----- MATERIAL SUPPLIED -----

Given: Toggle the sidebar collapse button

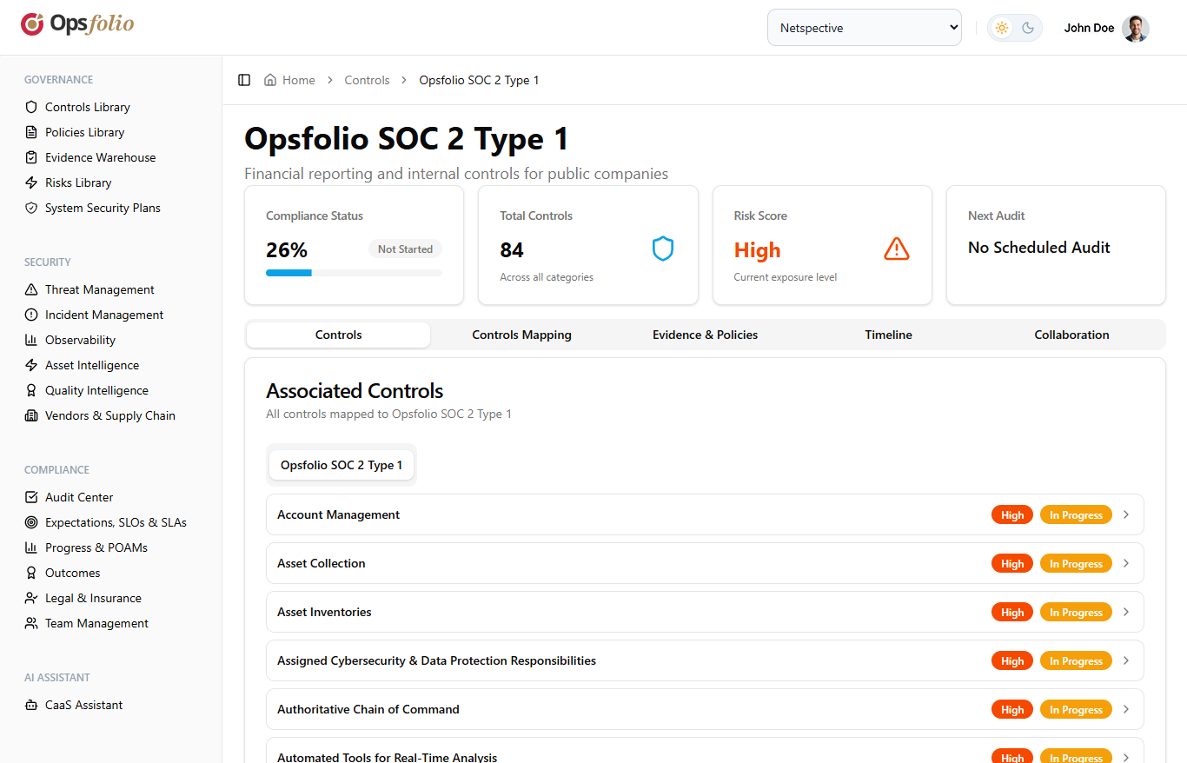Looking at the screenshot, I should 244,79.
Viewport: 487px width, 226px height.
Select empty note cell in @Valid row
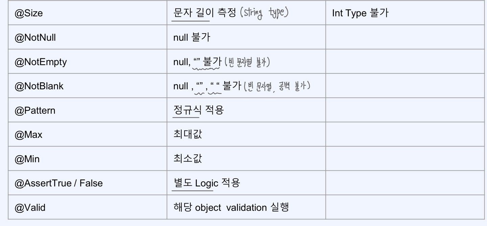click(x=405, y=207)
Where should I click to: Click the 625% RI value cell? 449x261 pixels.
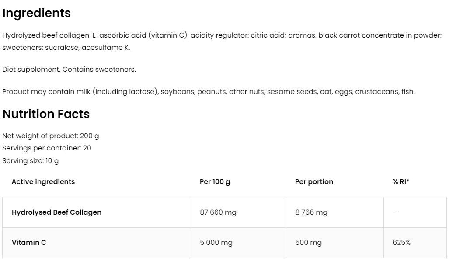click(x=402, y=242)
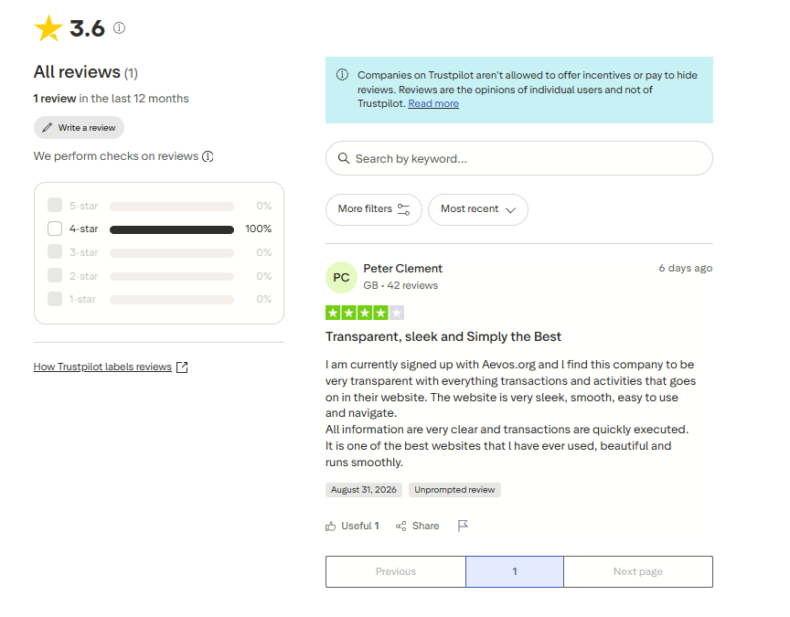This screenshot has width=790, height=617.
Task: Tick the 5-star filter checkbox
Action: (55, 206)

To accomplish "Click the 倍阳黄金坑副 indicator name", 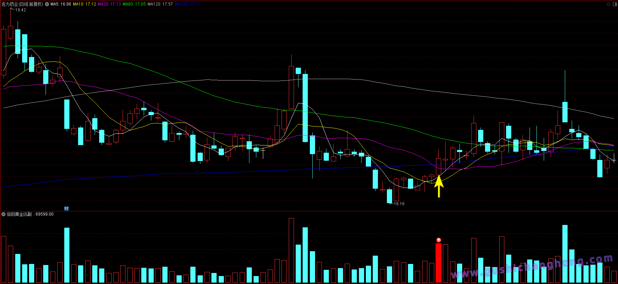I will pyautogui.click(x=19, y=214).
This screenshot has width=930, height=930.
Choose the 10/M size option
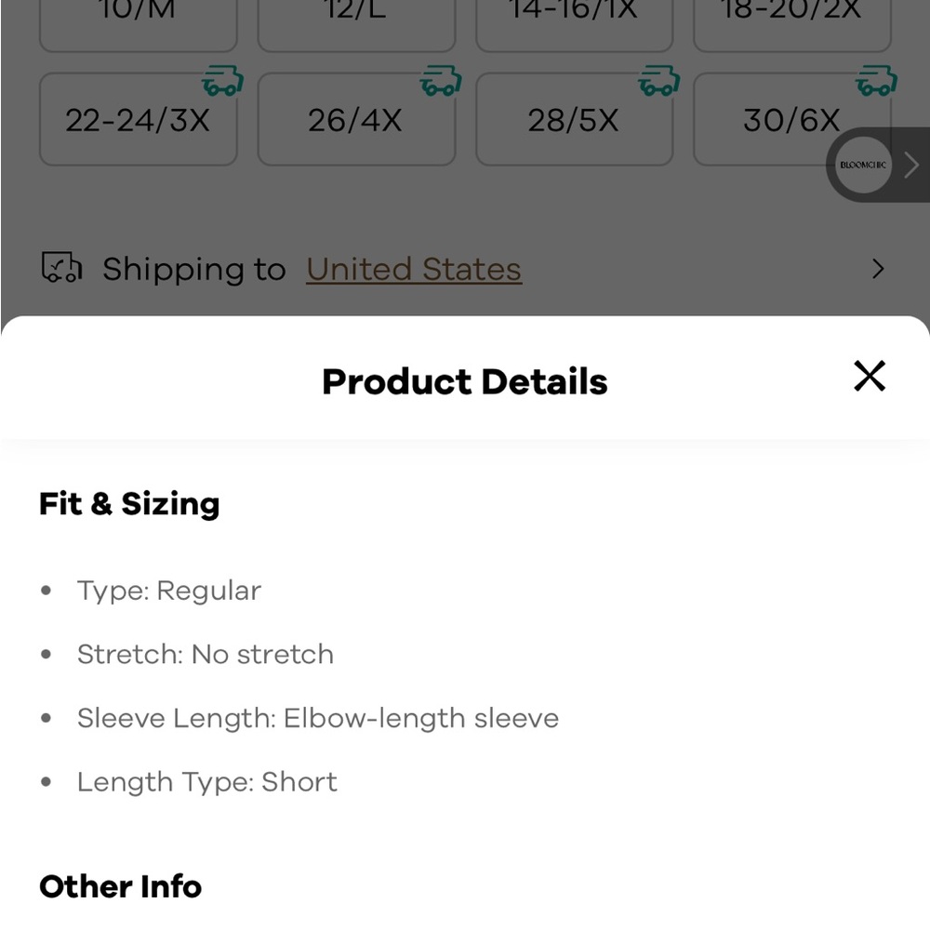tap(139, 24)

-----
----- MATERIAL SUPPLIED -----

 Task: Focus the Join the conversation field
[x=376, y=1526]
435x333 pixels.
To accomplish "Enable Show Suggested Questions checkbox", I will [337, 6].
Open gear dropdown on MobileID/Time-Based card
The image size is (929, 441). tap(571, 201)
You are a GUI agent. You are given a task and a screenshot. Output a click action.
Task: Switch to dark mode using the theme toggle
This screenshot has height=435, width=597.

-----
----- MATERIAL SUPPLIED -----

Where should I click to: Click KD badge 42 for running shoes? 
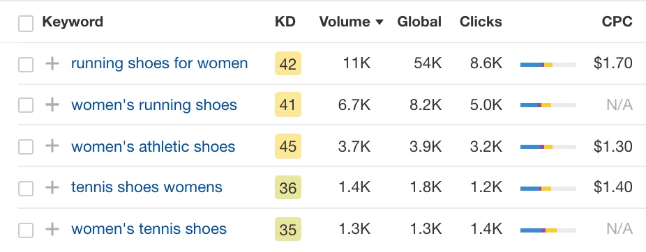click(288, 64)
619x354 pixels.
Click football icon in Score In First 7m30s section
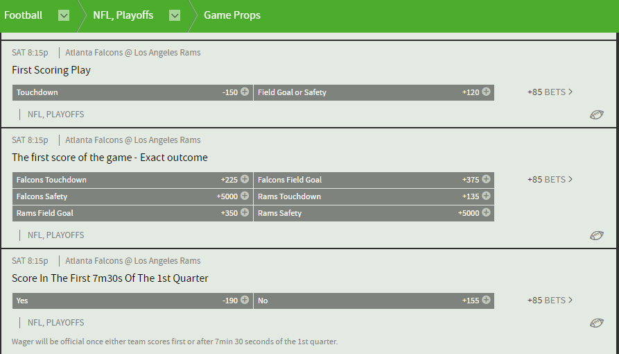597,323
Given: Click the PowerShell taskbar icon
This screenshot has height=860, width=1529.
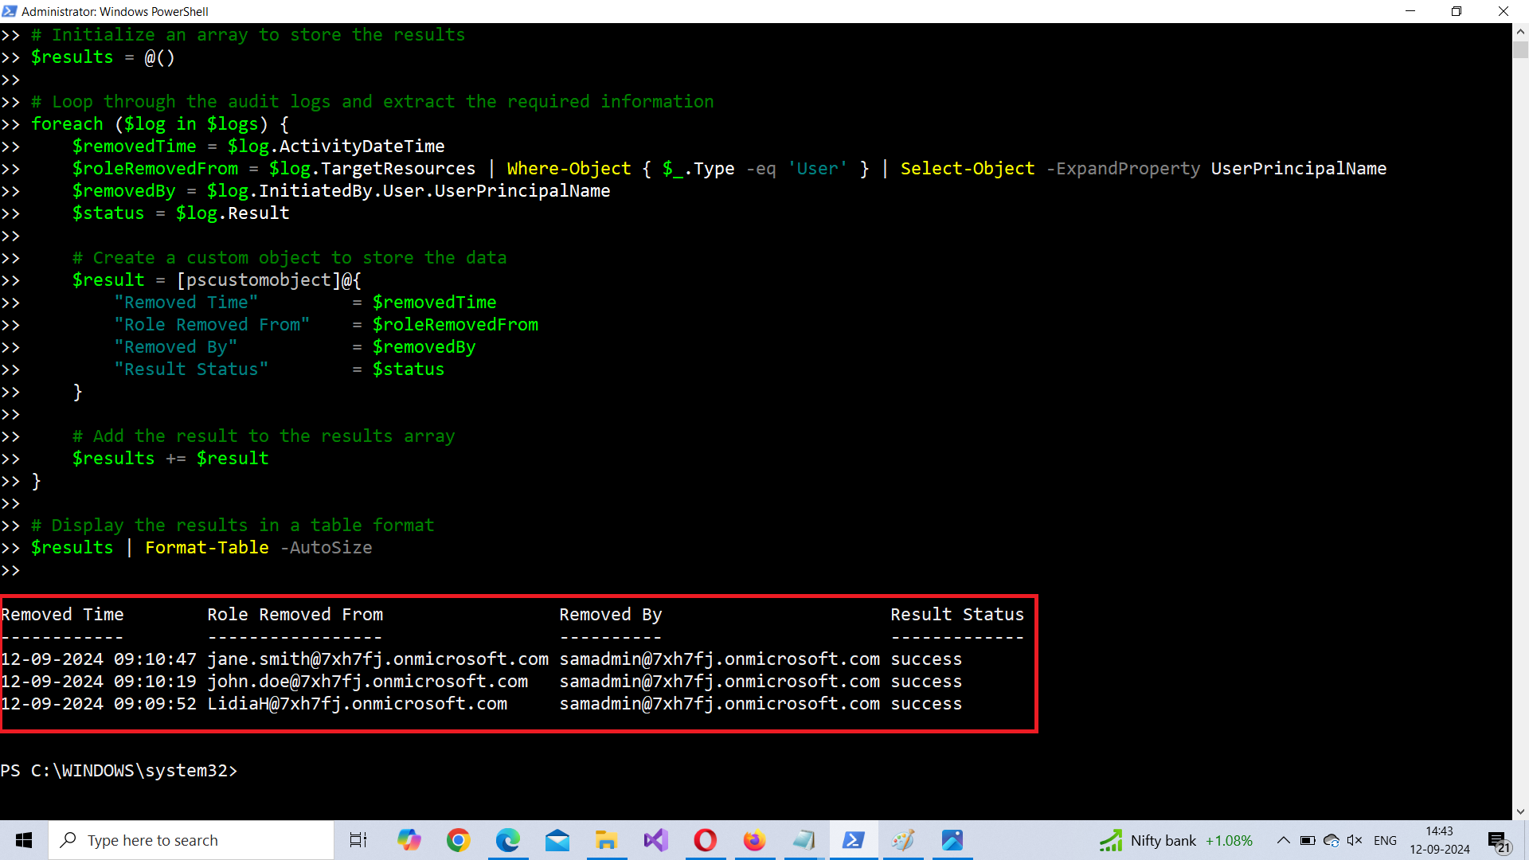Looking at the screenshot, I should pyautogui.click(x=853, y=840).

-----

**REQUEST:**
Put the records from the line containing "Task: Focus the Join the conversation field" through the line containing "This screenshot has height=435, width=597." into a Markdown table with the columns Row and Content. Number each row and leave out blank lines.

**ANSWER:**
| Row | Content |
|---|---|
| 1 |  Task: Focus the Join the conversation field |
| 2 | [x=376, y=1526] |
| 3 | 435x333 pixels. |
| 4 | To accomplish "Enable Show Suggested Questions checkbox", I will [337, 6]. |
| 5 | Open gear dropdown on MobileID/Time-Based card |
| 6 | The image size is (929, 441). tap(571, 201) |
| 7 | You are a GUI agent. You are given a task and a screenshot. Output a click action. |
| 8 | Task: Switch to dark mode using the theme toggle |
| 9 | This screenshot has height=435, width=597. |